(WRITTEN PROBLEM) Output the passage on the appellant's position on appeal word for word, in full.

(PASSAGE GIVEN)
-------------------------

THE POSITION OF THE PARTIES ON APPEAL

(a)      The Appellant

[39]       The appellant advances two principal arguments on appeal. First, he submits that the trial judge erred in holding that the search of the cell phone was a lawful search incident to arrest and that the search did not infringe his s. 8 rights.  The appellant contends that this court should carve out a cell phone exception to the doctrine of search incident to arrest.  Second, he argues that the trial judge erred by concluding that the appellant’s statements to the police were voluntary and did not infringe his Charter-protected s. 10(b) right to counsel. In addition, the appellant submits that the trial judge erred by admitting both the incriminating text and picture produced from the cell phone search and the appellant’s statements to the police. This evidence should have been excluded under s. 24(2) of the Charter.

-------------------------

[Records on locating elements on screens]
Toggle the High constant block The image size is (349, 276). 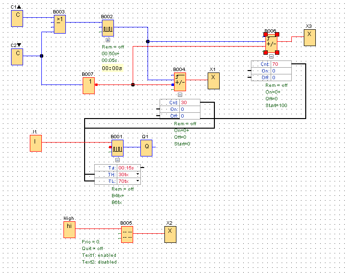tap(70, 229)
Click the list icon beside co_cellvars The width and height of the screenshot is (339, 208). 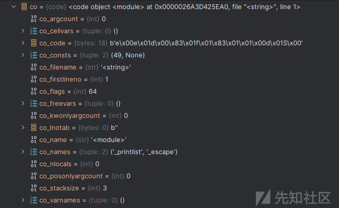(34, 31)
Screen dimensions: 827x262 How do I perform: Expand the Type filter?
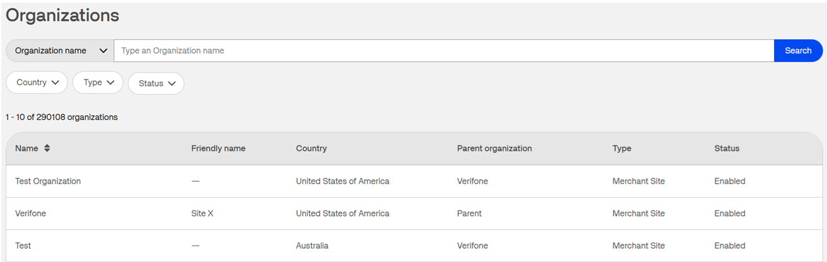(98, 83)
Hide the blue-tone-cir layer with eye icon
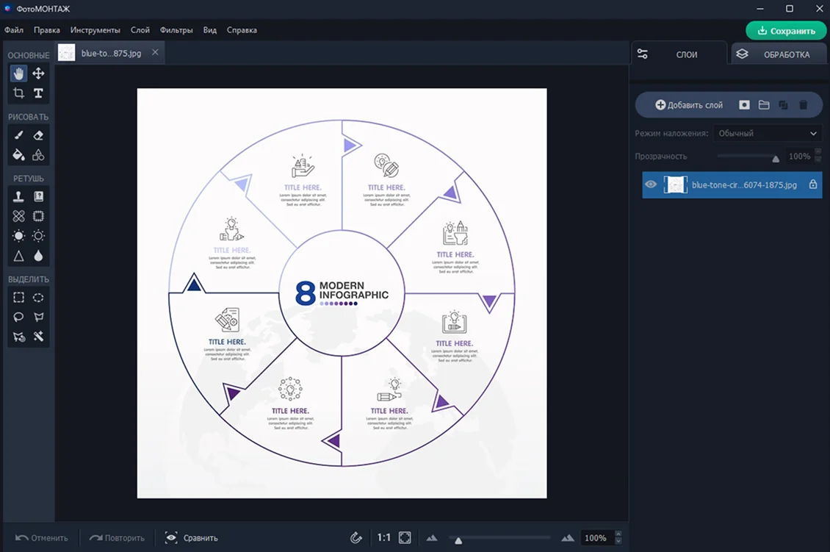The width and height of the screenshot is (830, 552). pyautogui.click(x=651, y=184)
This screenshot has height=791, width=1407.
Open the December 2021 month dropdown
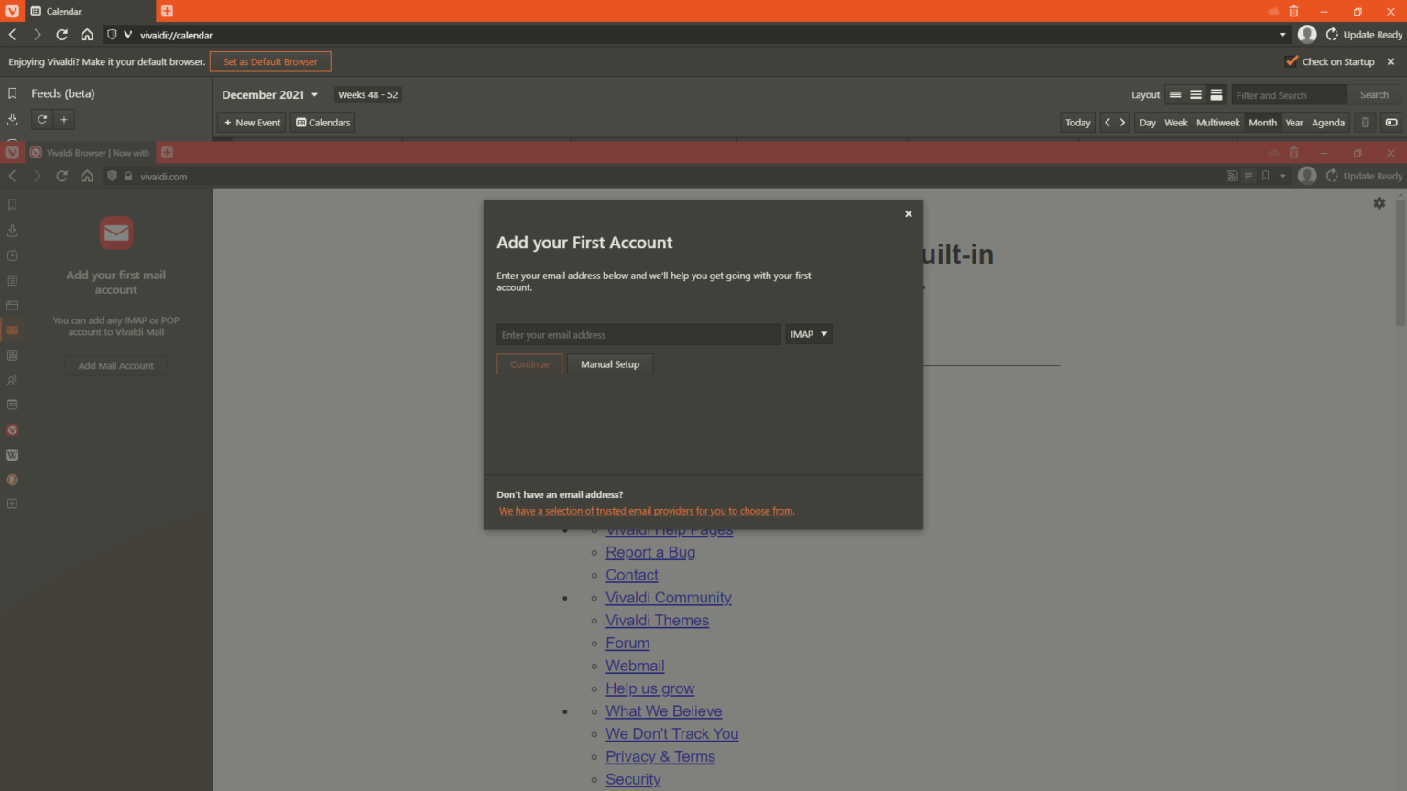point(268,94)

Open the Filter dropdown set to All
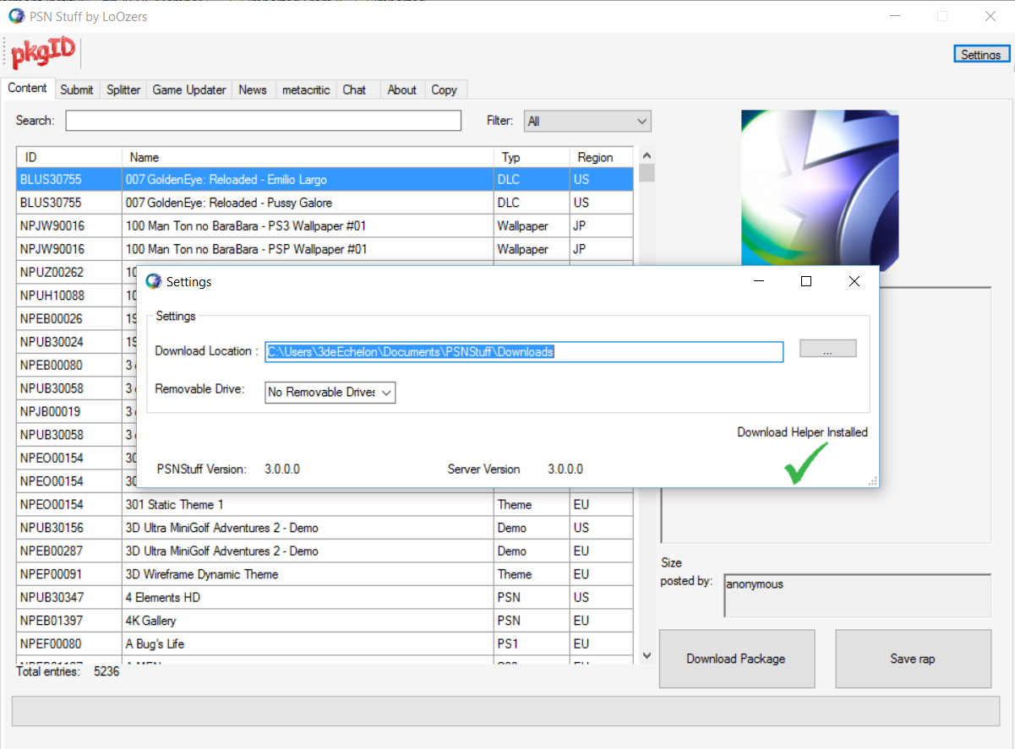(x=587, y=122)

-------------------------

(SOLVED EXERCISE)
THE POSITION OF THE PARTIES ON APPEAL

(a)      The Appellant

[39]       The appellant advances two principal arguments on appeal. First, he submits that the trial judge erred in holding that the search of the cell phone was a lawful search incident to arrest and that the search did not infringe his s. 8 rights.  The appellant contends that this court should carve out a cell phone exception to the doctrine of search incident to arrest.  Second, he argues that the trial judge erred by concluding that the appellant’s statements to the police were voluntary and did not infringe his Charter-protected s. 10(b) right to counsel. In addition, the appellant submits that the trial judge erred by admitting both the incriminating text and picture produced from the cell phone search and the appellant’s statements to the police. This evidence should have been excluded under s. 24(2) of the Charter.